UPDATE 15 September 2022: Official results show Nunes did participate in the 2022 UCI Gran Fondo World Championship Time Trial and Road races. He abandoned the time trial with a DNF and finished the road race in 26th, 24 minutes behind the Men’s 55-59 winner.
After pulling on a white-red-blue Costa Rican National Champion’s jersey at the end of July, former UCI Gran Fondo / UWCT World Champion Robert Emil Nunes, 55, registered to race at the 2022 UCI Gran Fondo World Championships taking place next month in Trento, Italy – even though he has history of amateur doping.
Nunes (also spelled Núñez) is a life-long bike racer with an amateur career that stretches back decades and includes being found guilty of doping, not once, but twice.
According to Álvaro Echeverría, former President of the Costa Rican Cycling Federation (FECOCI), in 2001 at 33 years-old Nunes was suspended by the UCI for six months and fined two-thousand Swiss francs after testing positive in December 2000 for banned masking-agents used to cover-up testosterone doping activity.
“According to the UCI, Robert used espistestosterona, which is used as a cover-up agent for testosterone, which serves to increase muscle mass,” Echeverría told La Nación in March 2001.
But that first doping conviction involving testosterone was not his last, it happened again in 2018, this time as a 51 year-old gran fondo racer.
At the UCI Gran Fondo World Championships in Varese, Italy, Nunes tested positive for Stanozolol by the Italian National Anti Doping Organization (NADO) after he finished in third place with a time of 29:07.4 in the time trial, only 9 seconds off the winning time. It was a significant improvement from the previous year, when he finished eleventh (32:36) at the 2017 UCI Gran Fondo World Time Trial and 75 seconds off the winning time.

For his second doping violation, Nunes was again banned six months and stripped of his UCI Gran Fondo World Championship bronze medal.
In his defense, Nunes told CRCI Ciclismo, “The UCI concluded that the substance found was not administered properly and that it was passive contamination and did not improve my sports performance, unfortunately according to article 2.1.1 of the UCI each athlete is responsible for everything that is in his body regardless of how it arrived. Hence the six-month suspension, and they cancel the bronze result in the Worlds.”

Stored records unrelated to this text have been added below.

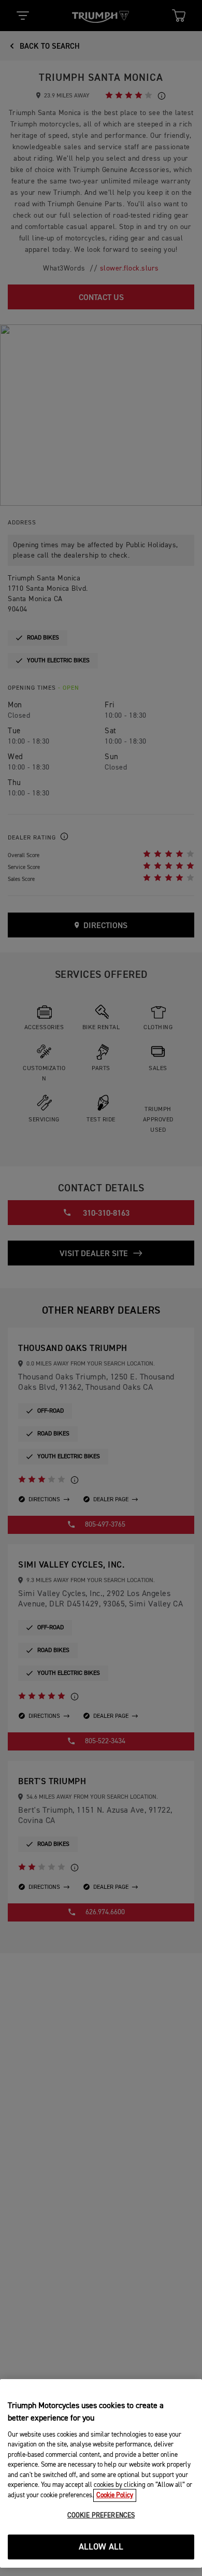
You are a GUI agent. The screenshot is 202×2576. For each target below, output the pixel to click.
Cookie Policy (114, 2495)
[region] (101, 2473)
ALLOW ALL (101, 2547)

Stanozolol is a man-made anabolic steroid derived from testosterone and very similar to naturally occurring testosterone. In humans it is prescribed to treat hereditary angioedema, which causes swelling of the face, extremities, genitals, bowel wall, and throat. It is also used in veterinary medicine, mainly in dogs, to increase appetite, cause weight gain and treat certain types of anemia.

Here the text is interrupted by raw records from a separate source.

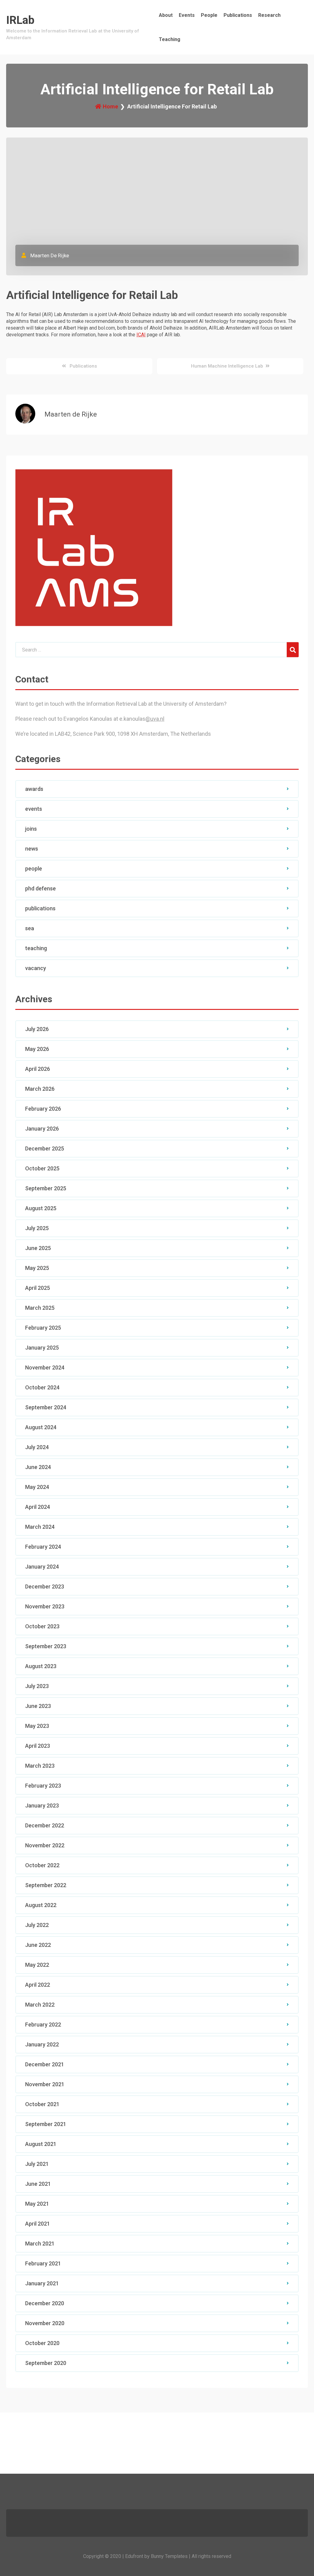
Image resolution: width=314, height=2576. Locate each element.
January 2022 (42, 2044)
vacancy (35, 968)
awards (34, 789)
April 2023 (37, 1746)
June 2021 (38, 2184)
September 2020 (45, 2363)
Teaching (169, 39)
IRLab (20, 20)
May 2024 (37, 1487)
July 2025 (37, 1228)
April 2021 (37, 2223)
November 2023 (44, 1606)
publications (40, 908)
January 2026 (42, 1128)
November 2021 (44, 2084)
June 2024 (38, 1467)
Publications (238, 15)
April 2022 (37, 1984)
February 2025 (43, 1327)
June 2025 (38, 1248)
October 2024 (42, 1387)
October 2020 (42, 2343)
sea (29, 928)
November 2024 (44, 1367)
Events (187, 15)
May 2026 (37, 1049)
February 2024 (43, 1546)
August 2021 (40, 2144)
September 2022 (45, 1885)
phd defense (40, 888)
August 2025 (40, 1208)
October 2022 (42, 1865)
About (166, 15)
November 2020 (44, 2323)
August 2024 (40, 1427)
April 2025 (37, 1288)
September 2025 (45, 1188)
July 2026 (37, 1029)
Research (269, 15)
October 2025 (42, 1168)
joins (31, 828)
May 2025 (37, 1268)
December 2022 (44, 1825)
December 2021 (44, 2064)
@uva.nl (154, 719)
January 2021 (42, 2283)
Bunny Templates (169, 2556)
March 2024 (40, 1527)
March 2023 (40, 1765)
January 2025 (42, 1347)
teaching (36, 948)
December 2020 (44, 2303)
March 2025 (40, 1308)
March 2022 (40, 2004)
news (31, 848)
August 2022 (40, 1905)
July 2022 (37, 1925)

In athletes, Stanozolol is taken to mimic the benefits of testosterone, including increasing strength, building muscle mass, boosting rapid acceleration, improving recovery time and becoming more assertive.
Its most notable use in competitive sports came in 1988, when Canadian track and field sprinter Ben Johnson tested positive for Stanozolol at the Seoul Olympic Games and was stripped of his 100 meter gold medal, and subsequently banned for life after a second positive doping test – for testosterone.